[Trecho]
____

Sobre a crônica
Ivan Ângelo
Uma leitora se refere
aos textos aqui publicados como “reportagens”. Um leitor os chama de “artigos”.
Um estudante fala deles como “contos”. Há os que dizem: “seus comentários”.
Outros os chamam de “críticas”. Para alguns, é “sua coluna”.
Estão errados?
Tecnicamente, sim – são crônicas –, mas... Fernando Sabino, vacilando diante do
campo aberto, escreveu que “crônica é tudo o que o autor chama de crônica”.
A dificuldade é que a
crônica não é um formato, como o soneto, e muitos duvidam que seja um gênero
literário, como o conto, a poesia lírica ou as meditações à maneira de Pascal .
Leitores, indiferentes ao nome da rosa, dão à crônica prestígio, permanência e
força. Mas vem cá: é literatura ou é jornalismo? Se o objetivo do autor é fazer
literatura e ele sabe fazer...
Há crônicas que são
dissertações, como em Machado de Assis; outras são poemas em prosa, como em
Paulo Mendes Campos; outras são pequenos contos, como em Nelson Rodrigues; ou
casos, como os de Fernando Sabino; outras são evocações, como em Drummond e
Rubem Braga; ou memórias e reflexões, como em tantos. A crônica tem a
mobilidade de aparências e de discursos que a poesia tem – e facilidades que a
melhor poesia não se permite.

____

[Material fornecido]
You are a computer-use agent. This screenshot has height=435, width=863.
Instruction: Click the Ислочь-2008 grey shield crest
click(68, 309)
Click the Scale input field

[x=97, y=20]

____

[O que fazer]
No texto sobre a crônica, reescreva a parte que abre com as palavras "Leitores, indiferentes ao" e fecha com "não se permite.", trocando "evocações" por "recordações".

[Resposta esperada]
Leitores, indiferentes ao nome da rosa, dão à crônica prestígio, permanência e
força. Mas vem cá: é literatura ou é jornalismo? Se o objetivo do autor é fazer
literatura e ele sabe fazer...
Há crônicas que são
dissertações, como em Machado de Assis; outras são poemas em prosa, como em
Paulo Mendes Campos; outras são pequenos contos, como em Nelson Rodrigues; ou
casos, como os de Fernando Sabino; outras são recordações, como em Drummond e
Rubem Braga; ou memórias e reflexões, como em tantos. A crônica tem a
mobilidade de aparências e de discursos que a poesia tem – e facilidades que a
melhor poesia não se permite.